Advantages of target-date funds

As mentioned previously, target-date funds allow investors to take a "set it and forget it" approach to their investing. Investors and retirement plan participants who are not financially sophisticated can use these funds to meet their investment objectives as they change over time. They also provide you with a greater level of diversification, as your money will be spread out over several mutual funds.

Drawbacks of target-date funds

Despite their seeming simplicity, target-date funds also pose some disadvantages to investors. One of these is their relative tax-inefficiency. Those who purchase these funds outside of an IRA or qualified plan may realize capital gains (and thus trigger capital-gains taxes) on a regular basis as shares of the funds that have performed well in the target-date portfolio are sold off and moved into shares of funds that have not performed so well. For this reason, target-date funds are commonly used inside tax-deferred retirement plans in order to avoid this problem.

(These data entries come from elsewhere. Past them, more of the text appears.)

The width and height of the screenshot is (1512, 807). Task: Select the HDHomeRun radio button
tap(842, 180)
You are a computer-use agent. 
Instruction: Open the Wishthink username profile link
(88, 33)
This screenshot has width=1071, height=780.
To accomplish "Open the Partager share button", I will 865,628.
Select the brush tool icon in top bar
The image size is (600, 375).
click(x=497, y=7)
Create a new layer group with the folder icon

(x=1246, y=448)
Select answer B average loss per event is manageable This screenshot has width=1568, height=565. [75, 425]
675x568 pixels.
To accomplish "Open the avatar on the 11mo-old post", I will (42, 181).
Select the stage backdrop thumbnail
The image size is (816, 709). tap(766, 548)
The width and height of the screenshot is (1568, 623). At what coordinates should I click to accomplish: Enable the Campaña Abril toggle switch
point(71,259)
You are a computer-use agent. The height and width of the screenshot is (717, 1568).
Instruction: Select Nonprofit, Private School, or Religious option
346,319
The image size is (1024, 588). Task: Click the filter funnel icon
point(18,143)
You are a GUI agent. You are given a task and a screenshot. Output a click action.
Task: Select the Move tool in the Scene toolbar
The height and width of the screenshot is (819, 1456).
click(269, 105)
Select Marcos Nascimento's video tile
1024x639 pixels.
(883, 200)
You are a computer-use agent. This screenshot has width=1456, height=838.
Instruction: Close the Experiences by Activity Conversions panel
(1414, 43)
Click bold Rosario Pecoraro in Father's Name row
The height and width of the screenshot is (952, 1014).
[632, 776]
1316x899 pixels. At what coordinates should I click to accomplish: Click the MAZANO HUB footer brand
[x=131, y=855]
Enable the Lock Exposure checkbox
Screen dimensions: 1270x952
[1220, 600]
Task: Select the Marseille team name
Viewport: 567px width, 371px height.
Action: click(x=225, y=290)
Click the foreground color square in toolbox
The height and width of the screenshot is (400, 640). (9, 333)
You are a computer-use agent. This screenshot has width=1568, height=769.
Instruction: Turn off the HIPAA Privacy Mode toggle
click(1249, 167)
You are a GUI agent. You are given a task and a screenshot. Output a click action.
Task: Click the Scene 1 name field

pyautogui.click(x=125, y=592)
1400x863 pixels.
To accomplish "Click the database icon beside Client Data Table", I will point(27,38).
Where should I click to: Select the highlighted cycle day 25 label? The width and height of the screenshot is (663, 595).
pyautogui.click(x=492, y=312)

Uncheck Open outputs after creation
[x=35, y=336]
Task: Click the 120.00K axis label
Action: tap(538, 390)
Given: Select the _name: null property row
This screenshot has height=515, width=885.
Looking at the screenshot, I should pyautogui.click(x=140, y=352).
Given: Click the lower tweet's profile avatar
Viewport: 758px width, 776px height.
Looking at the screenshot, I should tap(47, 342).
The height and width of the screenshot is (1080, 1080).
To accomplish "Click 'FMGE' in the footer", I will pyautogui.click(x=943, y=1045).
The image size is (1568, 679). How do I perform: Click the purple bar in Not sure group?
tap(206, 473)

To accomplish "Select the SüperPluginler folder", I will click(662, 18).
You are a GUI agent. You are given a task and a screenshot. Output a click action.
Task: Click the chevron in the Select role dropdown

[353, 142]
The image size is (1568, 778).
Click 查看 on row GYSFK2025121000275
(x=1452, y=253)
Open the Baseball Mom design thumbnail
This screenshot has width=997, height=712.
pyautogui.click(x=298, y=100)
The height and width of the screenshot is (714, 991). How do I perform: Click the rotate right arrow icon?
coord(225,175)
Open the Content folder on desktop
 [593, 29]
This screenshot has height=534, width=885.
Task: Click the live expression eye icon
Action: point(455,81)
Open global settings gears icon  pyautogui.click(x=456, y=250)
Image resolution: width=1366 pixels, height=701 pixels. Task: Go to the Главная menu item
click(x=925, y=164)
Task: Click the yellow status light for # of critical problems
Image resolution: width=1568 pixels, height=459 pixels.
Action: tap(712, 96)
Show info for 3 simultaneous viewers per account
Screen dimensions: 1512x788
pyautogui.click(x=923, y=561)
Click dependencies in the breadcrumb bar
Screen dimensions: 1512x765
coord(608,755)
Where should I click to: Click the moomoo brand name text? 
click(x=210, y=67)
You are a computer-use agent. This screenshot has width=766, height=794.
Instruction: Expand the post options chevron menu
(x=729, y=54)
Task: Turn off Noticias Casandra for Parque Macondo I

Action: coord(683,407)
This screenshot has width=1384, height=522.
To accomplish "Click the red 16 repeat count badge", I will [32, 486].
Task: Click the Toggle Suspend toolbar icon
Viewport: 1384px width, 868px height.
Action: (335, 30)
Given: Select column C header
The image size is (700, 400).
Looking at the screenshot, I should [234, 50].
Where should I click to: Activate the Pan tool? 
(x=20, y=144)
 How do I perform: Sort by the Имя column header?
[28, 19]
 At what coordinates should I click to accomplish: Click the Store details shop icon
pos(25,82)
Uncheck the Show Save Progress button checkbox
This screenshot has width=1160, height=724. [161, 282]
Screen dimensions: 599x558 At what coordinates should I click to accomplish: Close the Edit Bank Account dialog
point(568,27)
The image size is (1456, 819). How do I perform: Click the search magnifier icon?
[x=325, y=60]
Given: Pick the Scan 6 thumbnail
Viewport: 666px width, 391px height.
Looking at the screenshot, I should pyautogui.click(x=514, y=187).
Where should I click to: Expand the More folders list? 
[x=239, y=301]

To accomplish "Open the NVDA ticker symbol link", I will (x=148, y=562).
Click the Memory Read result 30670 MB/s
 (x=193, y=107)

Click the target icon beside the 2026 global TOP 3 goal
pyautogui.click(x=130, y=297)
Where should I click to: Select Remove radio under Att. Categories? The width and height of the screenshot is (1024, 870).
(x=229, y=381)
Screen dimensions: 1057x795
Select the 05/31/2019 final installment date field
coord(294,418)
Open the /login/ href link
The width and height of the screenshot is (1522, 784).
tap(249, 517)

The glide path (the transition from an aggressive portfolio to a conservative one) can also vary substantially from one target-date fund to another, which means some funds are exposed to a great deal more risk than others by the time their target date arrives. Some will still have 70% of their portfolios invested in stocks at the target date, while other funds will only have 30% of their assets still held in equity funds. If you're considering using a target-date fund, first take a close look at the allocation of a target-date fund from the same fund family that is about to mature or has already matured. This can help you to determine whether the target-date fund you're looking at will match your risk tolerance at the target date.

Target-date funds also often charge higher fees than other types of mutual funds, because these funds will pass through the fees charged by the underlying fund options that comprise the fund as well as its own management fees. Morningstar reports that the average target-date fund's annual fee is over 1%. This can substantially reduce the return posted by the fund over time. Investors who bypass target-date funds and invest directly in the underlying funds can avoid some of these fees, although they will be responsible for manually reallocating the funds to match the glide path of the target-date fund over time.

Target-date funds can provide hands-off investment management for many investors, but buyers should do their homework on the particular fund that they choose before investing. Although these funds can effectively put a retirement portfolio on autopilot, they often come with high fees that drag down their returns over time.